What to work on -
Carry on the mailing-list thread about sorting by doc values in Lucene, starting right after its final line.

Document extract -
= = = =

Re: [EXTERNAL] - Re: Is docvalue sorted by value?

2018-03-06 Thread Erick Erickson
OK, you're asking a different question I think.

See SOLR-5730 and SOLR-8621, particularly SOLR-5730. This will work
only a single field which you decide at index time. You can still sort
by any field at the same expense as now, but since your docs are
ordered by one field the early termination part won't be applicable to
other fields.

Best,
Erick

On Mon, Mar 5, 2018 at 6:28 PM, Tony Ma  wrote:
> Hi Erick,
>
> I raise this question is about the sorting scenario as you mentioned in #2.
>
> If the hit docs are about 100, and my query just want top 2. If the values 
> are not sorted, it has to iterate all 100 docs and find top2 in a priority 
> queue. If the values are already sorted, it just need to iterate first 2. If 
> the query is unselective, the hit doc might be huge, pre-sort or not will 
> have big differences.
>
> I understand your thinking that if the doc values are not persisted with doc 
> id sequence, it is unable to retrieve field value by doc id.
>
> Actually, I am just wondering how lucene handle the sorting scenario, is 
> iterating all values of all docs unavoidable?

= = = =

(Recorded data)
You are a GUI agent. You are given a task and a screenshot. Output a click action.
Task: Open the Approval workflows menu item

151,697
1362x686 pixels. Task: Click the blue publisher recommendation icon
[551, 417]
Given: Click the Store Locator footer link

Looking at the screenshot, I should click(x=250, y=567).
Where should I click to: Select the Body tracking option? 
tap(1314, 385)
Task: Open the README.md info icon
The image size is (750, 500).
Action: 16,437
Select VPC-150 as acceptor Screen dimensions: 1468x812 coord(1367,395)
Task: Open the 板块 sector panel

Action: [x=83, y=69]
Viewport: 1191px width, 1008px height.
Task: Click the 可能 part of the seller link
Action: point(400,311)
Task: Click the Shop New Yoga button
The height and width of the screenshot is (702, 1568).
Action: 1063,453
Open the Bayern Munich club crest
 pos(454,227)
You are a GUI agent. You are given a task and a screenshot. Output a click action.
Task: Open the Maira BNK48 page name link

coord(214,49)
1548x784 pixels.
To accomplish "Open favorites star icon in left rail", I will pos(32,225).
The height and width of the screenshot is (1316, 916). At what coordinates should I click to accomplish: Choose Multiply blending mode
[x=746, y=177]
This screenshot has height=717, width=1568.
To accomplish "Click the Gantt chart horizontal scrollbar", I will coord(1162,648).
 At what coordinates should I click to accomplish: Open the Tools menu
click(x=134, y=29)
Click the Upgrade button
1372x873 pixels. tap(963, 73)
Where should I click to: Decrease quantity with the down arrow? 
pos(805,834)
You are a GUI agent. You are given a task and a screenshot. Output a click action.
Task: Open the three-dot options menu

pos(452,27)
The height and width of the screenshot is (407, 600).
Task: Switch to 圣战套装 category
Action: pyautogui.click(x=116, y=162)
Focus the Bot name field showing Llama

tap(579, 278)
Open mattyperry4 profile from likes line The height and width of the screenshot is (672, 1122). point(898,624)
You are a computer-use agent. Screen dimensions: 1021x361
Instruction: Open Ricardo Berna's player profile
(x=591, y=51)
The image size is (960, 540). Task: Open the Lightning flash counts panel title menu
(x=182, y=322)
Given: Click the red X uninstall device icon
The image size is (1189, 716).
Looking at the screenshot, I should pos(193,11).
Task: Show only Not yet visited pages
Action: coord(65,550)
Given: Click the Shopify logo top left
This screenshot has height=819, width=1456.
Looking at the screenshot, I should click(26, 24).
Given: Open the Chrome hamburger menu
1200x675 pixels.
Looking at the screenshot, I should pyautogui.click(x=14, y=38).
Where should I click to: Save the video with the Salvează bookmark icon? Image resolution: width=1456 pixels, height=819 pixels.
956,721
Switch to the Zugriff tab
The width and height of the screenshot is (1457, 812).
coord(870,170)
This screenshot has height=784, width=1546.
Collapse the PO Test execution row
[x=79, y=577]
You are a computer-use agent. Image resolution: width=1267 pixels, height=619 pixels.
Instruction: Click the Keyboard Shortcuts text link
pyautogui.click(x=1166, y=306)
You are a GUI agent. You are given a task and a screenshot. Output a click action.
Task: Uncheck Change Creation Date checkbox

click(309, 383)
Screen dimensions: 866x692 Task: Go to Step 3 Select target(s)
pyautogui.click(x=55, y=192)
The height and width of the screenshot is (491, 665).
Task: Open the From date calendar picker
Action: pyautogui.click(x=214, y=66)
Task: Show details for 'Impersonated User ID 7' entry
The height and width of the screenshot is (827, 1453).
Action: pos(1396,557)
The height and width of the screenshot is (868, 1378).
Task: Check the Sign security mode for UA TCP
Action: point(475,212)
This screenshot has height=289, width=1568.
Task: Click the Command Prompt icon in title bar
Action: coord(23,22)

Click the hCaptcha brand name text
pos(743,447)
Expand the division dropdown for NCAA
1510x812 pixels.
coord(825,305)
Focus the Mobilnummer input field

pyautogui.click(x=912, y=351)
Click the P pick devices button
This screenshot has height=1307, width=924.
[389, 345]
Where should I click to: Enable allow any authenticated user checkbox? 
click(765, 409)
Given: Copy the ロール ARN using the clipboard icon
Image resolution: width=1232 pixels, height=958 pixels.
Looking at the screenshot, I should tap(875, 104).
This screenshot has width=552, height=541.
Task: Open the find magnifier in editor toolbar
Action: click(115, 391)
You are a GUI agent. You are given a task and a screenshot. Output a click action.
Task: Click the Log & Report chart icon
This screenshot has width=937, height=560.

= = = =

The answer -
>
>
> On 3/6/18, 6:50 AM, "Erick Erickson"  wrote:
>
> I think there are two issues here that are being conflated
> 1> _within_ a document, i.e. for a multi-valued field the values are
> stored as Dominik says as a SORTED_SET. Not only will they be returned
> (if you return from docValues rather than stored) in lexical order,
> but identical values will be collapsed
>
> 2> across multiple documents, the question about  "...persisted with
> order of values, not document id..." really makes no sense. The point
> of DocValues is to answer the question "for document X what is the
> value of field Y". X here is the _internal_ document ID. Now consider
> a search. There are two documents that are hits, doc 35 and doc 198
> (internal lucene doc ID). To sort them by field Y you have to know
> what the value in that field is for those two docs is. How would
> "pre-ordering" the values help here? If I have the _values_ in order,
> I have no clue what docs are associated with them. That question is
> what the "inverted index" is there to answer.
>
> So I have doc 35 and 198. Think of DocValues as a large array indexed
> by internal doc id. To know how these two docs sort all I have to do
> is index into the array. It's slightly more complicated than that, but
> conceptually that's what happens.
>
> Best,
> Erick
>
> On Mon, Mar 5, 2018 at 11:29 AM, Dominik Safaric
>  wrote:
> >> So, can doc values be persisted with order of values, not document id? 
> This should be fast in sort scenario that the values are pre-ordered instead 
> of scan/sort at runtime.
> >
> >
> > No, unfortunately doc values cannot be persisted in order. Lucene 
> stores this values internally as a DocValuesType.SORTED_SET, where the values 
> are being stored using for example Long.compareTo().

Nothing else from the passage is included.